Figure 6. Integration of multiomics analyses shows a strong correlation between metabolomics, lipidomics, and bacterial genera.

(A) Heatmap represents the correlation structure extracted from the 4 omics datasets. The correlation of each original feature pair is determined by each of their correlations with the components from the integrative method. (B) Arrow plots depict the similarities and discrepancies between a given sample across the 4 datasets, which can be seen (refer to the legend) . Short arrows indicate strong agreement between datasets, while long arrows highlight significant disagreement. Each sample is represented by a centroid and associated with 4 data types. (C) The circos plot depicts the correlations between each feature of each dataset. The top selected features of each dataset are shown. Lines are only drawn for correlations above 0.8 (cutoff = 0.8) to reduce visual clutter. (D) The loading generated from the PLS-DA applied to the multiomics data highlights the variables that discriminate between treatment conditions. Blue indicates the SPF group, and red represents the CONV group. n = 8 for each experimental group.

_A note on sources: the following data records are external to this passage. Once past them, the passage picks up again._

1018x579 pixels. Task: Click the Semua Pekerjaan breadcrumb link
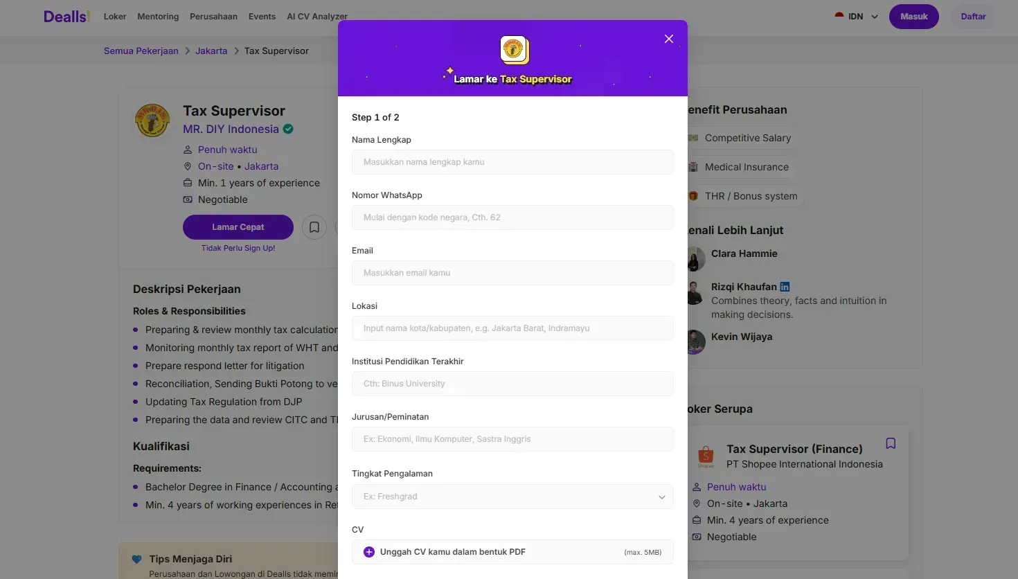tap(141, 51)
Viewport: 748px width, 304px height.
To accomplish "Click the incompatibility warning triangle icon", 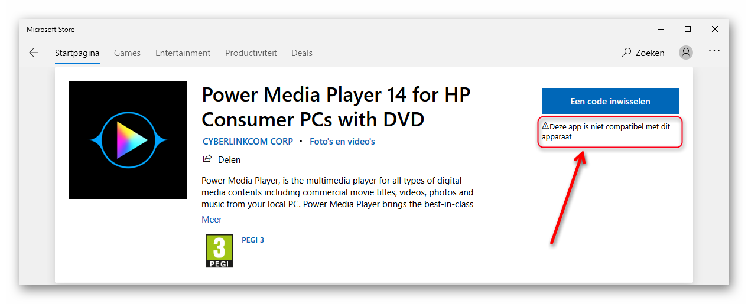I will click(x=545, y=126).
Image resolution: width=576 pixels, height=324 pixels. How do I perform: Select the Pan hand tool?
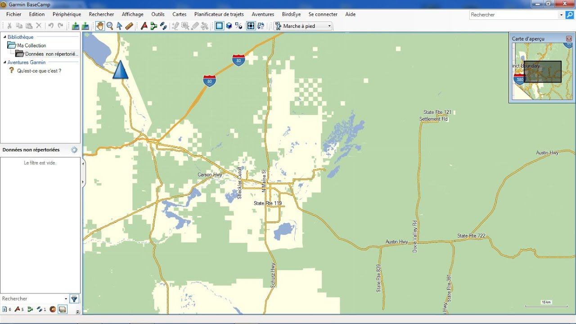[x=100, y=26]
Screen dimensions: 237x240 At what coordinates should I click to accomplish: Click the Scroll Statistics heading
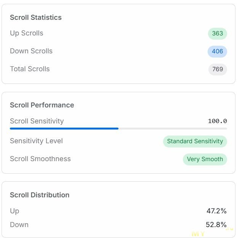(x=35, y=18)
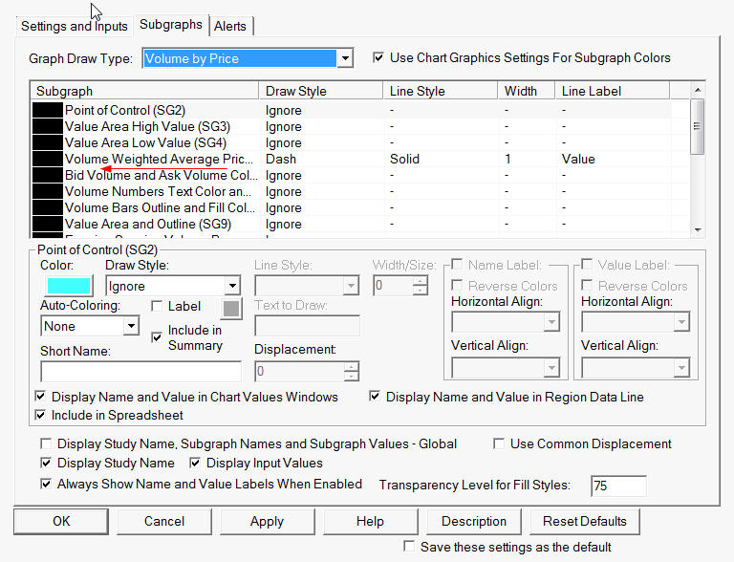
Task: Disable Include in Summary checkbox
Action: pos(158,337)
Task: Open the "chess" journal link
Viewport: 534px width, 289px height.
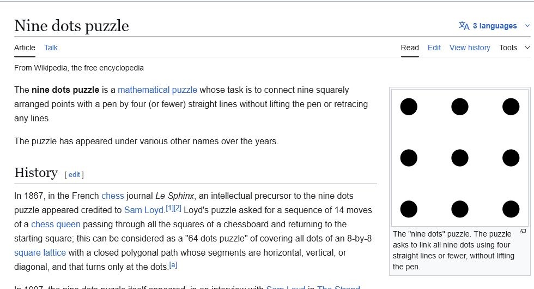Action: coord(113,196)
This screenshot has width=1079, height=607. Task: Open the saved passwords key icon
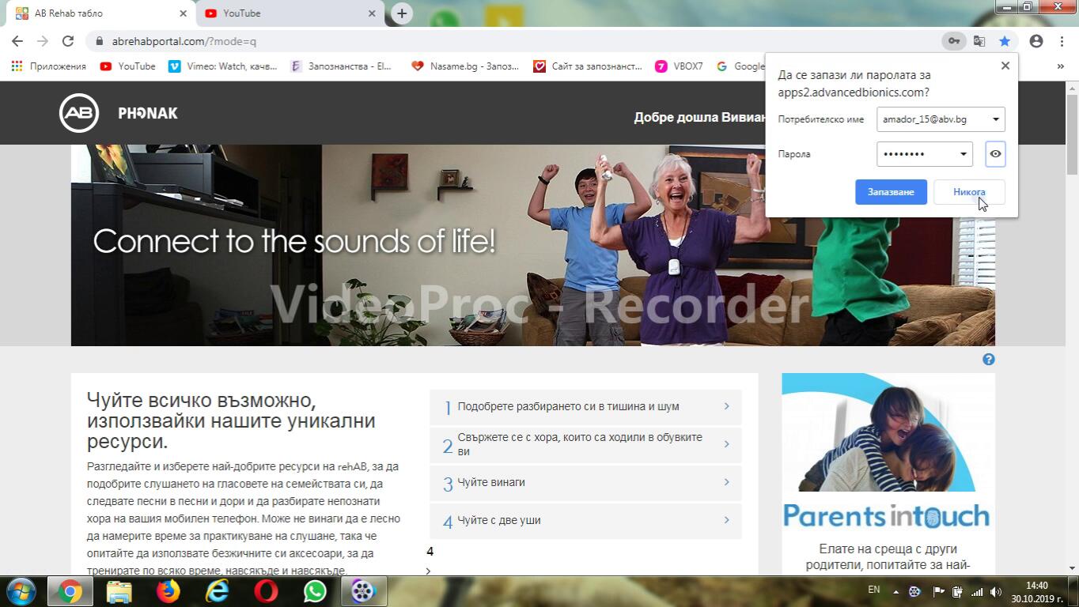[x=954, y=41]
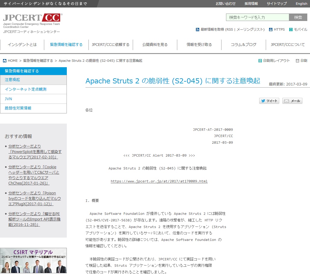Open the 公開資料を見る navigation menu
Image resolution: width=310 pixels, height=276 pixels.
tap(155, 44)
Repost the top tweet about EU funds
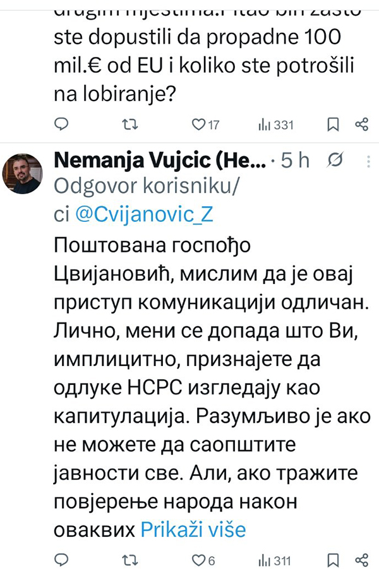Image resolution: width=379 pixels, height=569 pixels. [x=130, y=124]
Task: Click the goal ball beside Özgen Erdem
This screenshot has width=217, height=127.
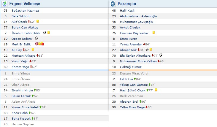Action: click(x=36, y=38)
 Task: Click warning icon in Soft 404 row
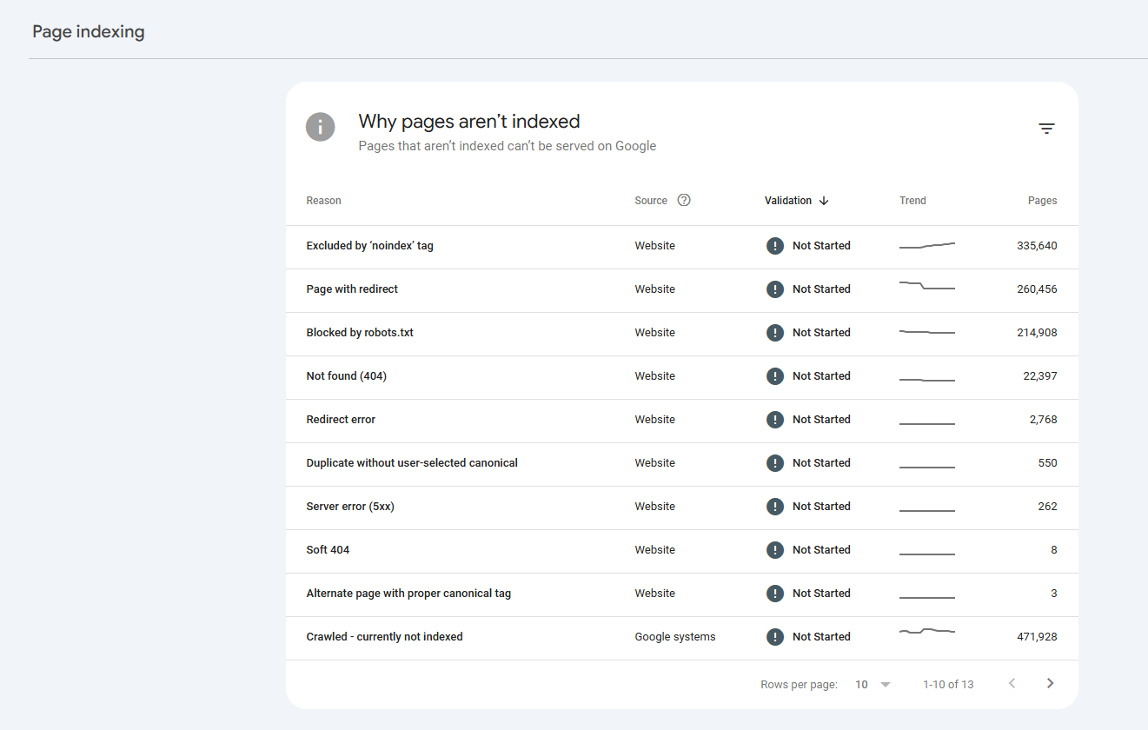click(x=775, y=550)
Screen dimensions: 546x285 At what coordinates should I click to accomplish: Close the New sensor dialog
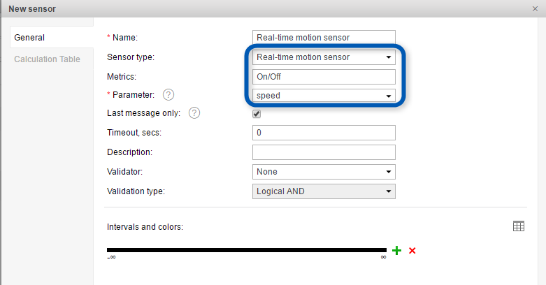[x=535, y=9]
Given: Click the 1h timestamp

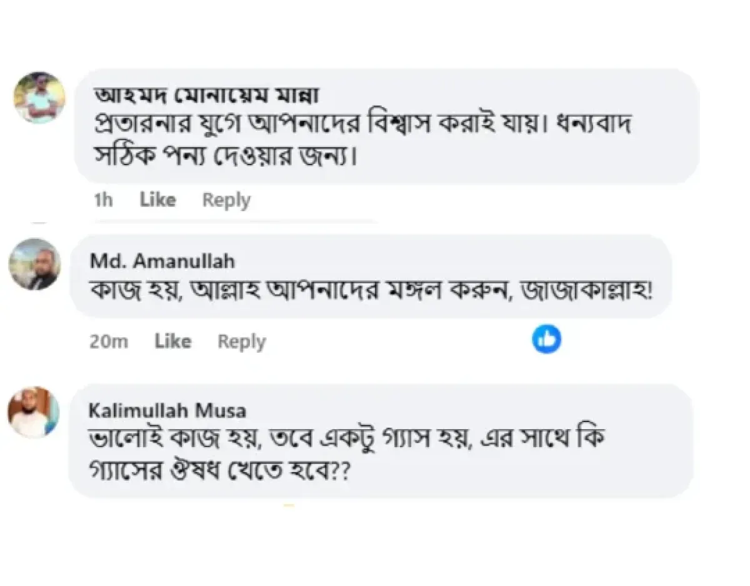Looking at the screenshot, I should click(103, 201).
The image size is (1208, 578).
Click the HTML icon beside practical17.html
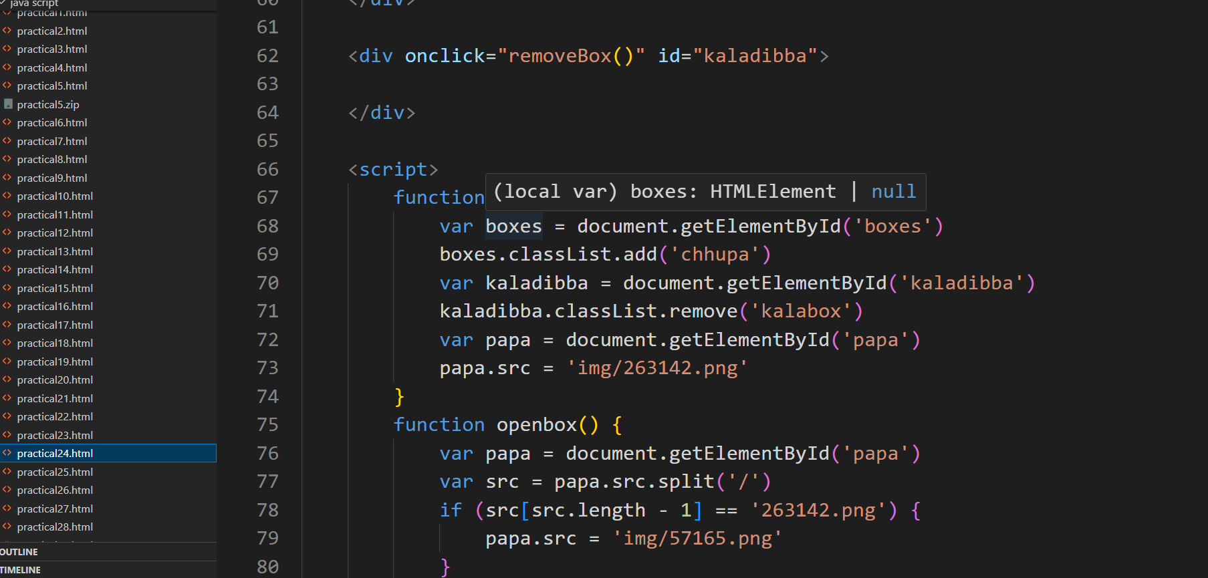click(x=7, y=325)
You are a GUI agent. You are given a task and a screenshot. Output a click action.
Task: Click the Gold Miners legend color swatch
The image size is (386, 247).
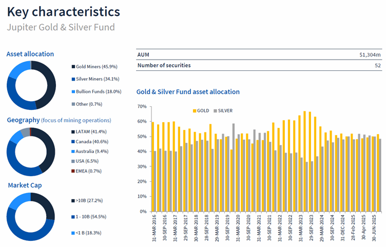pos(73,67)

Figure 7. FMT using SPF Winnie and Bl/6 donors indicates that tumor development depends on Winnie, not Bl/6, recipient genotype.

(A and B) FMT experimental design (A) and timeline (B) involving FMT from SPF Winnie and Bl/6 donor mice into GF Winnie and Bl/6 recipient mice. (C) Changes in weight of experimental mice over time and (D) colon weight/BW ratio (expressed as a percentage) measured at sacrifice. (E) Representative white light endoscopic images (left panels) of GF Winnie recipient mice receiving donor fecal microbiota from SPF Winnie (lower left panel) or SPF Bl/6 mice (upper left panel), with associated endoscopic scores (right panel). (F) Representative H&E-stained images of experimental groups (original magnification, ×10; scale bars: 100 μm and 200 μm), with associated histological assessment of (G) inflammation and (H) dysplasia, as evaluated by a GI pathologist blinded to the H&E-stained slides of colon samples, using an established scoring system. Data presented in the histograms are expressed as the mean ± SEM. *P < 0.05 and **P < 0.005, by ordinary 1-way ANOVA with Tukey’s multiple-comparison or Kruskal-Wallis test followed by Dunn’s test. Stool homogenates were pooled from n = 4 donor mice, with n = 3–8 recipient mice for each experimental group.